- [Brief]:
Your task is to repeat exactly the lines below between the line holding "Task: Toggle the Inbox panel" and the line holding "Image resolution: width=1456", inclusive, and only those.

- [Provided records]:
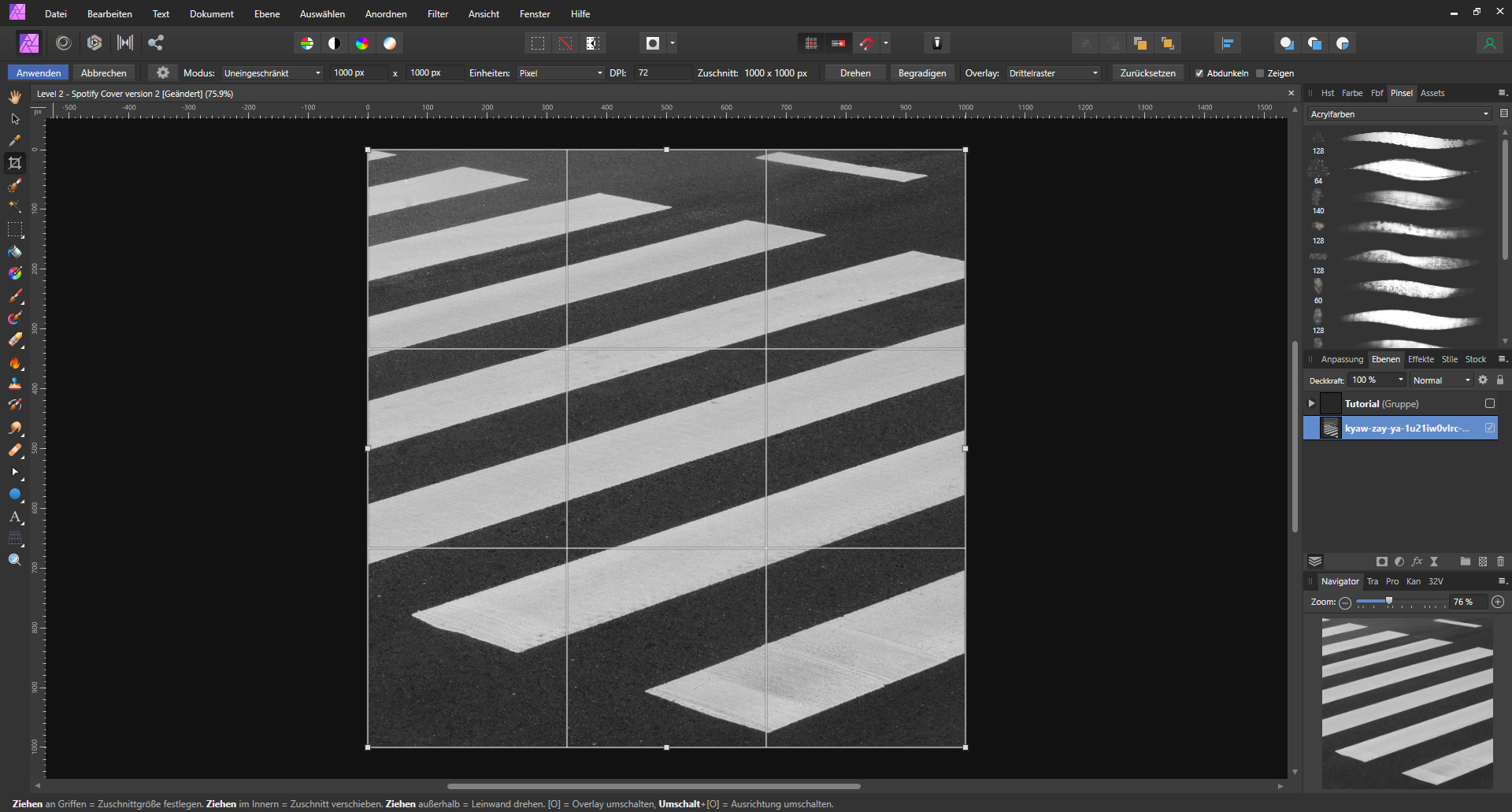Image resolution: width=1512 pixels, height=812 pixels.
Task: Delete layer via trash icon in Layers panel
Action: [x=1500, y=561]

---

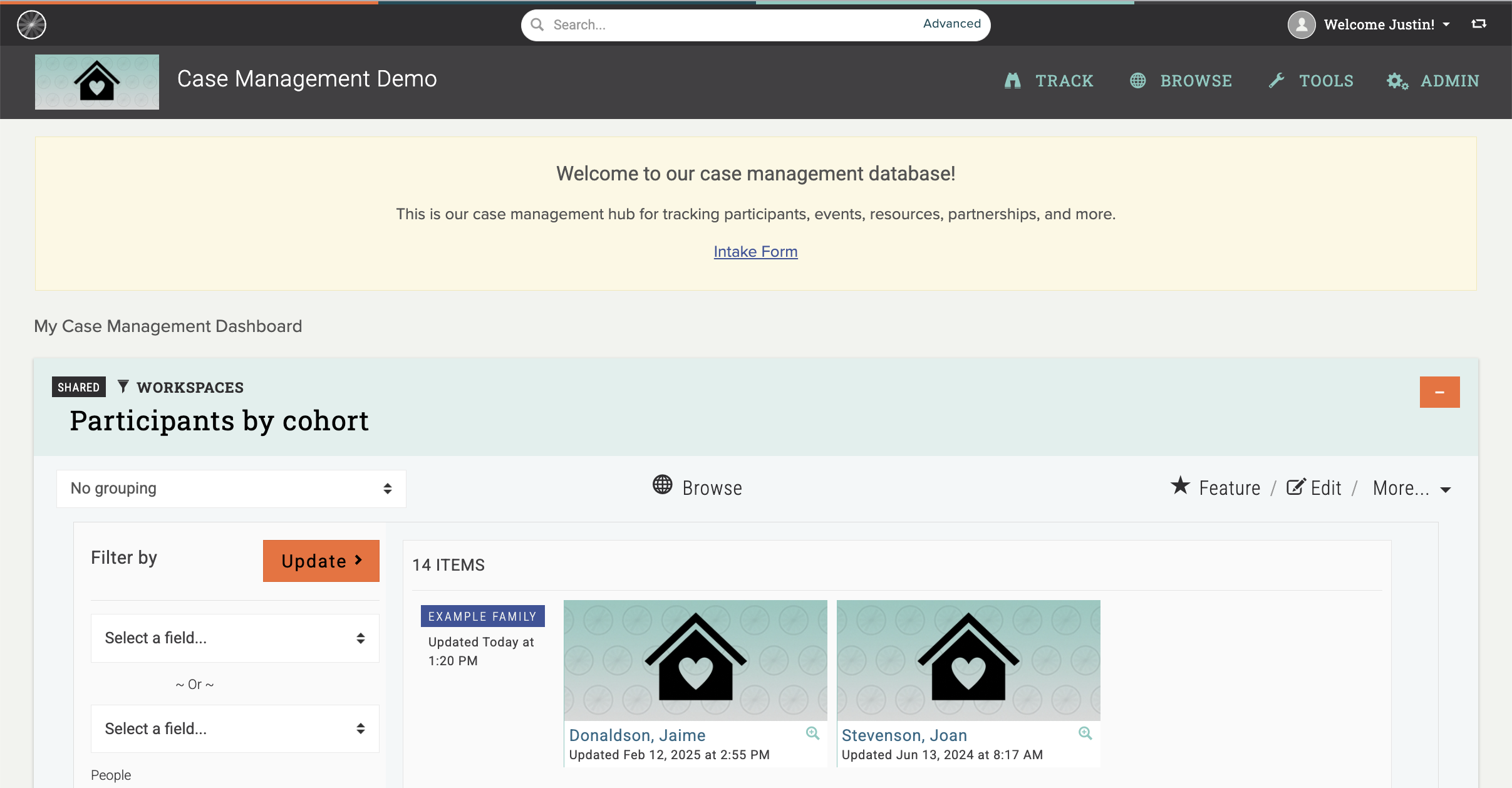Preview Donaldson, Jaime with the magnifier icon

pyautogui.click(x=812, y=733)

* * *

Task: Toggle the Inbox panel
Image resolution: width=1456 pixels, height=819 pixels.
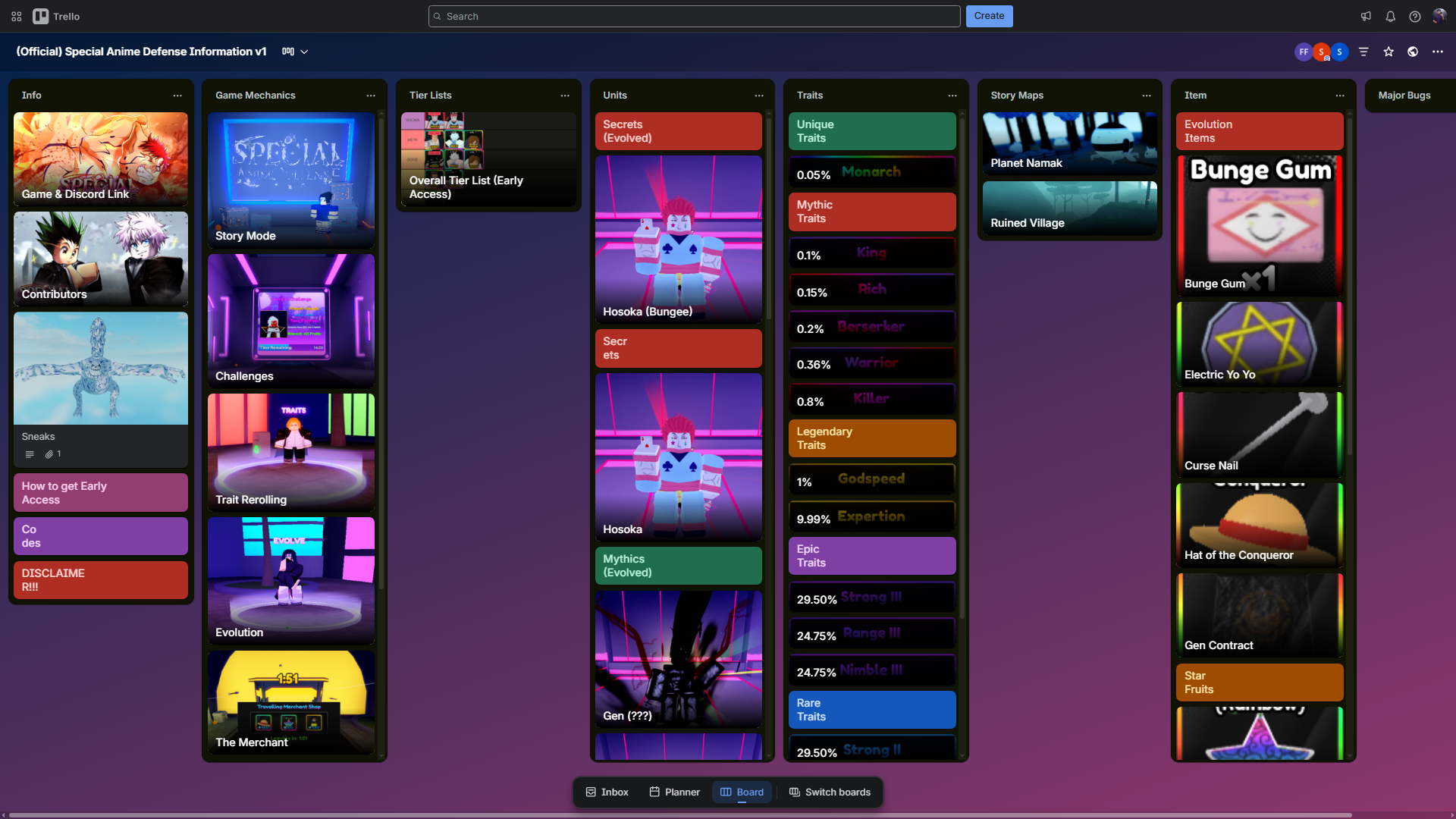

- [Reply]:
Task: Toggle the Inbox panel
Image resolution: width=1456 pixels, height=819 pixels.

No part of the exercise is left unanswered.